Every line of the listing is to be returned exactly as given.

________________________________________

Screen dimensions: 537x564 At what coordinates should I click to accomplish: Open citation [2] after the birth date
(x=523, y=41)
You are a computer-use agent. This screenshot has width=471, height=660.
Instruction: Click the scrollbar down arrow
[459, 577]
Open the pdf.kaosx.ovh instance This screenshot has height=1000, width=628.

________________________________________

> _Result_:
Screen dimensions: 537x564 At what coordinates should I click to accomplish: Open citation [2] after the birth date
(x=523, y=41)
You are a computer-use agent. This screenshot has width=471, height=660.
Instruction: Click the scrollbar down arrow
[459, 577]
Open the pdf.kaosx.ovh instance This screenshot has height=1000, width=628.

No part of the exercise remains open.